Navratilova says Tennis Australia 'capitulating' to China over Peng
Martina Navratilova said Australian Open organisers had acted "cowardly" by preventing fans from wearing shirts bearing messages of support for Chinese doubles player Peng Shuai at the Grand Slam event.
After video emerged of security officials and police instructing fans on Saturday to remove shirts with the slogan, "Where is Peng Shuai?" on them, Tennis Australia (TA) defended its stance by saying the tournament does not allow political statements.
"Under our ticket conditions of entry we don't allow clothing, banners or signs that are commercial or political," TA said in a statement.
TA's position dismayed 18-times Grand Slam winner Navratilova, who said they were "capitulating" to China and placing sponsorship money ahead of human rights concerns.

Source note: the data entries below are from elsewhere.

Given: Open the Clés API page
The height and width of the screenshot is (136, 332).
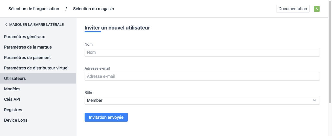Looking at the screenshot, I should pos(12,99).
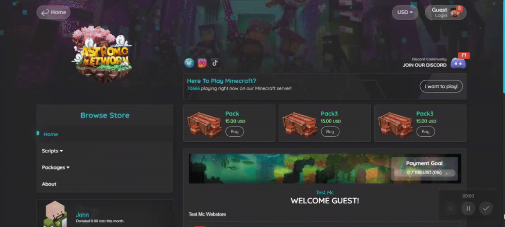The width and height of the screenshot is (505, 227).
Task: Select Home in Browse Store sidebar
Action: [51, 134]
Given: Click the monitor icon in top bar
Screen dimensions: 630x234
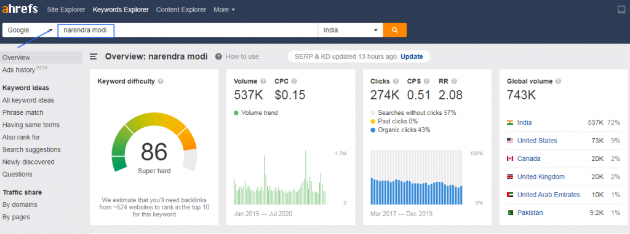Looking at the screenshot, I should pyautogui.click(x=621, y=10).
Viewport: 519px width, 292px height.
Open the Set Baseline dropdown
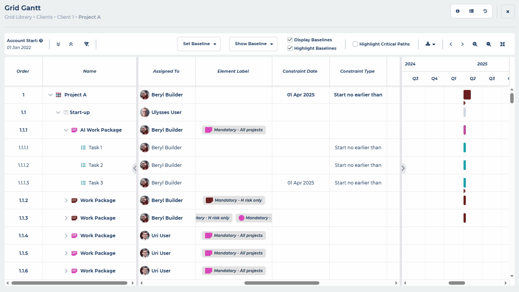point(198,44)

"I find it really, really cowardly," she said on the US-based Tennis Channel.
"I think they are wrong on this. This is not a political statement, this is a human rights statement.
"(Tennis Australia is) just really capitulating on this issue ... letting the Chinese really dictate what they do at their own Slam. I just find it really weak."
TA has not responded to Reuters request for comment on the comments.
Peng's well-being became a matter of concern among the global tennis community in November when she appeared to allege that a former Chinese vice premier, Zhang Gaoli, had sexually assaulted her in the past.
After that post, she was absent from public view for nearly three weeks.
Last month she said she had never accused anyone of sexually assaulting her, and that a social media post she had made had been misunderstood.
The WTA suspended tournaments in China due to what its concerns over Peng's safety.
French player Nicolas Mahut also slammed TA's response, tweeting: "What lack of courage! What if you did not have Chinese sponsors."
Baijiu distillery Luzhu Laojiao is a sponsor of the event.
On Monday, Peng supporters in Australia said they were planning to hand out 1,000 "Where is Peng Shuai?" T-shirts at Melbourne Park this week after raising more than $10,000 on a GoFundMe page.
"We can see how many match-goers that they can stop," activist Max Mok told Australian ABC Radio.